Contexts for document analysis
The API document analysis resources operate within a context.
The context determines the type of Knowledge Graph to use.
To date, the API has only one context (named
standard) using universal, all-purpose Knowledge Graphs. Other contexts may be added in the future, equipped with domain-specific Knowledge Graphs.
A context can have more Knowledge Graphs of the same type to support as many languages.
This is the overview of the capabilities and languages available for the standard context:
|Deep linguistic analysis||✔||✔||✔||✔||✔|
|Named entity recognition||✔||✔||✔||✔||✔|
See the page about API endpoints in the reference section to learn about specifying the context and the language in resources URLs.
In the same page you'll find the description of API resources returning information about the available contexts and the languages they support.
The Knowledge Graph
The expert.ai Knowledge Graph is a concept-based representation of universal or domain-specific knowledge for a given language.
Each entry in the Knowledge Graph corresponds to a concept.
There are entries for common nouns, proper nouns, verbs, adjectives and adverbs.
Other parts of speech like punctuation, conjunctions, articles, prepositions and pronouns are not modeled in the Knowledge Graph because the text analysis software has its own ability to recognize these parts.
Ideally, the Knowledge Graph should have an entry for each of the concepts that can be expressed in the given language. This is practically feasible only in the case of relatively little or consolidated knowledge domains. However, the coverage of universal Knowledge Graphs is vast and expert.ai constantly takes care of keeping them updated.
Each entry contains all the information on the concept expression and on the concept itself, such as:
- The terms that can be used to express the concept, for example hand, pass, pass on, hand off, turn over, reach.
- the corresponding part-of-speech, for example (to) climb → verb, and other grammatical information on the terms.
- The topics to which the concept corresponds, for example soprano → opera, singing.
- References to external knowledge bases such as Wikidata, DBpedia, GeoNames, etc.
- Extended proprieties, for example the coordinates of places.
Modeling concepts that can be expressed in a language are not sufficient to enable the text analysis software to interpret ambiguous terms alone.
For example, consider that in the universal Knowledge Graph for the English language there are more than 20 entries for the verb (to) put.
The single entry has statistical information indicating the frequency with which the concept is used in a reference corpus compared to other concepts that can be expressed with the same word. This is useful information, but still insufficient. Using statistics alone can lead to incorrect interpretations and to a textual analysis of low quality and even lower usefulness.
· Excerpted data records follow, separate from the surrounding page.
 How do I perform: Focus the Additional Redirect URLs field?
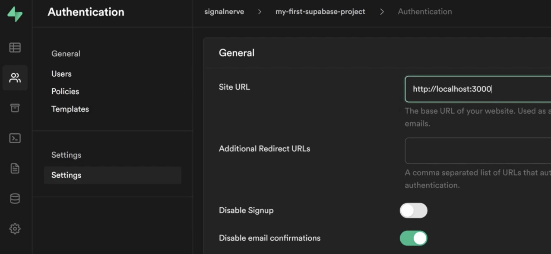tap(478, 151)
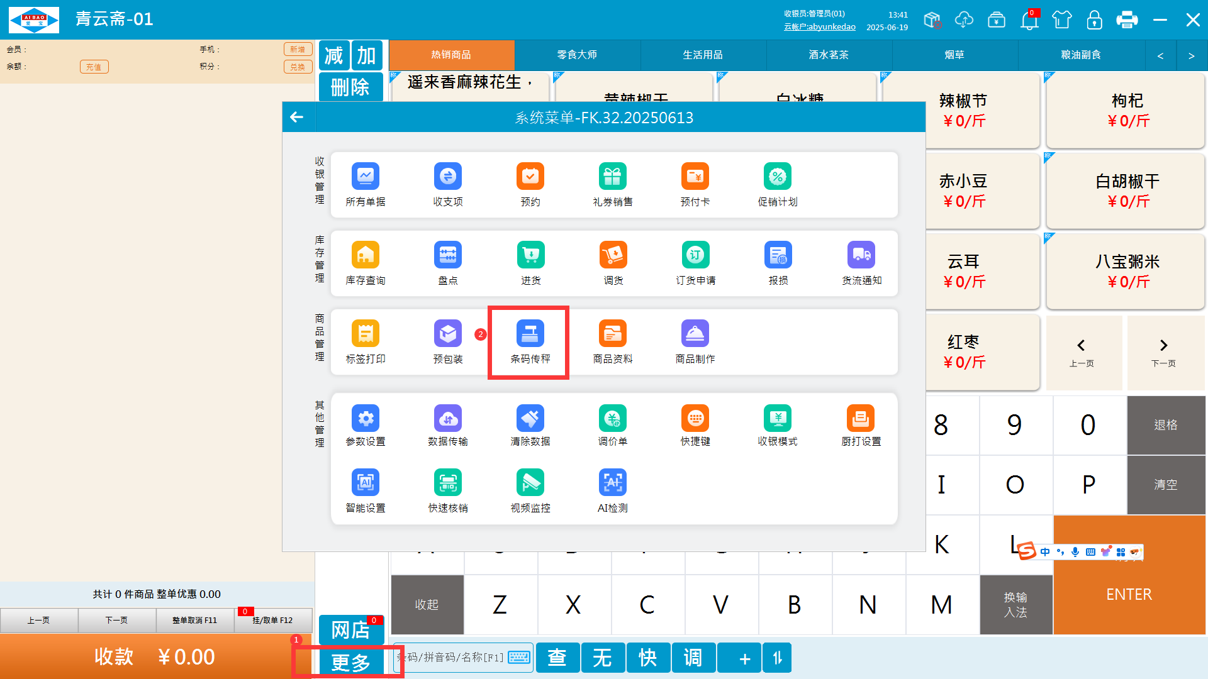Select the 酒水茗茶 category tab
The image size is (1208, 679).
pyautogui.click(x=829, y=55)
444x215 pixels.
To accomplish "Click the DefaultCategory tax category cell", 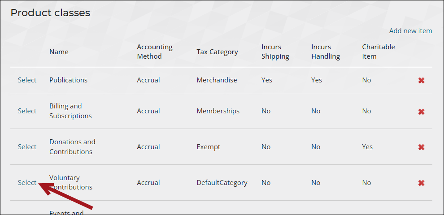I will click(222, 183).
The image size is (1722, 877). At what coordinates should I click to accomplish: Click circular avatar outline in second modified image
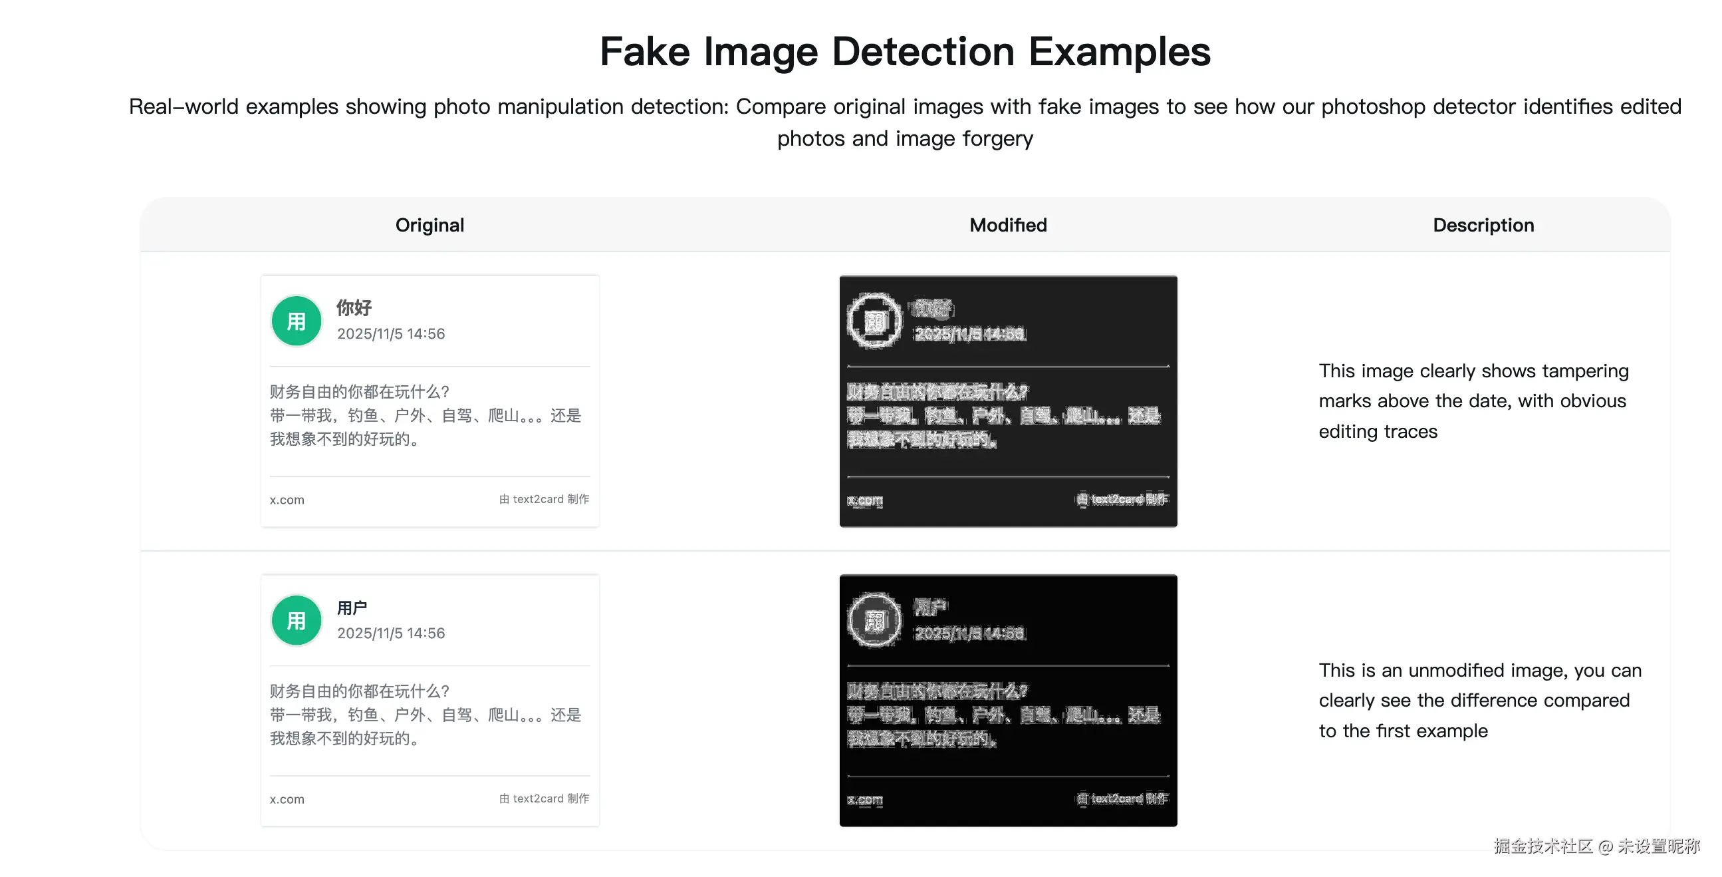click(x=874, y=620)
What really improve the results are the relationships between concepts, hence the term Knowledge Graph. A single entry is linked to one or more other entries and, as such, relationships can be noumerous.
For example, a concept can be connected to other concepts in the hierarchical relationship "IS-A". So:
sodium IS A alkaline metal IS A metal IS A element
Or it can be a "part-whole" relationship:
wheel IS A PART OF car clutch IS A PART OF car dashboard IS A PART OF car
The relationships are designed to be navigated in both directions, so from the concept of car it is possible to discover the parts that make it up (wheels, clutch, dashboard, etc.). In the same way, for the "IS-A" relationship, from alkaline metal it is possible to discover which elements are "types of" the parent concept (sodium, cesium, lithium, etc.).
Relationships can be one-to-many. If this is obvious for the "part-whole" relations if read from the "whole" to the parts and for the "IS A" relationship if read from the more generic concept to the more specific ones, it is not obvious in the opposite direction, yet it can be, for example:
cat IS A feline
cat IS A pet
So, even if the relationship is hierarchical, a concept can have multiple "parents".
The relationships between Knowledge Graph entries are fundamental for disambiguation.
Suppose the text contains a form of the verb (to) put. The standard English Knowledge Graph contains more than 20 different concepts that can be expressed with (to) put: which is the right one?
Relationships can help. For each of the over 20 concepts, the text analysis software can explore its relationships to find out if the concept is linked to the other concepts expressed in the same text. The concept with more links to other concepts is a good candidate for the "right concept".
The disambiguation of one word helps to disambiguate the others, but the text analysis software is always free to "go back" and correct its previous clarification choices as it proceeds with the analysis of the other words of the text, with a chain effect on other disambiguations.
The name used to designate a Knowledge Graph entry in the API resources' output is syncon.